§ What the exercise asks
Check each line below for the word "section", and copy those that have it.

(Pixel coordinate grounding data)
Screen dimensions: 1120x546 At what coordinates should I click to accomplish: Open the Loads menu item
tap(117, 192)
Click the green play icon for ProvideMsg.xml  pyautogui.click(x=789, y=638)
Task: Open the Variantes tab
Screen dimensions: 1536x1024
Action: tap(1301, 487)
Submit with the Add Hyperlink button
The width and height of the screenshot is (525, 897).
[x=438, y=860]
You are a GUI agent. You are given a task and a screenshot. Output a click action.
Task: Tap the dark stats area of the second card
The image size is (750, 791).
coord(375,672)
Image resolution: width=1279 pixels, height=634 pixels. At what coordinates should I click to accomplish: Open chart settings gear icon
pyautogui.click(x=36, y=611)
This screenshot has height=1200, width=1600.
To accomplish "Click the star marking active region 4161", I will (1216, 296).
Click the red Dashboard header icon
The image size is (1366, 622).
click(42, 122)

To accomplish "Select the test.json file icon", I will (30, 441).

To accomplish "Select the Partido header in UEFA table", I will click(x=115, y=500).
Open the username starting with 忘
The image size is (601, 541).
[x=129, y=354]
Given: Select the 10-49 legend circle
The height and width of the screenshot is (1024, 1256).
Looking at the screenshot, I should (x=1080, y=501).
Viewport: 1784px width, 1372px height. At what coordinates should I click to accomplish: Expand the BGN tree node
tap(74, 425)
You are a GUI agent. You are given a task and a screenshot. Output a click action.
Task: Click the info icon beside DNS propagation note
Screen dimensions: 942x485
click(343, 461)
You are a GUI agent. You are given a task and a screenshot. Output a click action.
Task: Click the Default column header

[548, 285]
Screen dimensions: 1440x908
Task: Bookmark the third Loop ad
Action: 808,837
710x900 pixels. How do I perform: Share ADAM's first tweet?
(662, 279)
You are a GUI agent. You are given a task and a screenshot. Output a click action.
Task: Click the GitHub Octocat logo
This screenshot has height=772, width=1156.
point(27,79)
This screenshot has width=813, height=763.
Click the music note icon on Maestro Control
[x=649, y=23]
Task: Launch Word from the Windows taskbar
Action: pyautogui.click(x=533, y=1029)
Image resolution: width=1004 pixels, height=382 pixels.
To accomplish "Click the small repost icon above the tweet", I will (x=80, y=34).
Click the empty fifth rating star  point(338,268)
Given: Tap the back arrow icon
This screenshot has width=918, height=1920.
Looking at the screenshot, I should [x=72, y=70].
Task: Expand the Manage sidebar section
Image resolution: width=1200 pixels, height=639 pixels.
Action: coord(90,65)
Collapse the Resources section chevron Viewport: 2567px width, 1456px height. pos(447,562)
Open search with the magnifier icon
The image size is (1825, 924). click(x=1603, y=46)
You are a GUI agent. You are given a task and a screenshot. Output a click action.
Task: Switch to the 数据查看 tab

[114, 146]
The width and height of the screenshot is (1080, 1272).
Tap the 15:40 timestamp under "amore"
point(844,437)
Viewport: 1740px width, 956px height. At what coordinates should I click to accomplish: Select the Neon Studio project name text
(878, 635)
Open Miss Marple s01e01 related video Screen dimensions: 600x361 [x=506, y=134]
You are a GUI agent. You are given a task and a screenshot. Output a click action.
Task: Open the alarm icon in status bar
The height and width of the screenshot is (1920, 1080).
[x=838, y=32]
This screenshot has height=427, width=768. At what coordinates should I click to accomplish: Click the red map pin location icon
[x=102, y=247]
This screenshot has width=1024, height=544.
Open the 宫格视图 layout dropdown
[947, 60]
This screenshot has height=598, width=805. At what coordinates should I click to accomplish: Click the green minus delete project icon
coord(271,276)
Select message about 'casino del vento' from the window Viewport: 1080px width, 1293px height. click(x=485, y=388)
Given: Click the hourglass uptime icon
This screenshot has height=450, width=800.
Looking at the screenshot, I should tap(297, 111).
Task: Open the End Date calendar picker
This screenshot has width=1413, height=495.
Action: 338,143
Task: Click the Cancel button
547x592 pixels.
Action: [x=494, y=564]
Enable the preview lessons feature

§ Task response
Task: Expand the Manage sidebar section
Collapse the Resources section chevron Viewport: 2567px width, 1456px height. pos(447,562)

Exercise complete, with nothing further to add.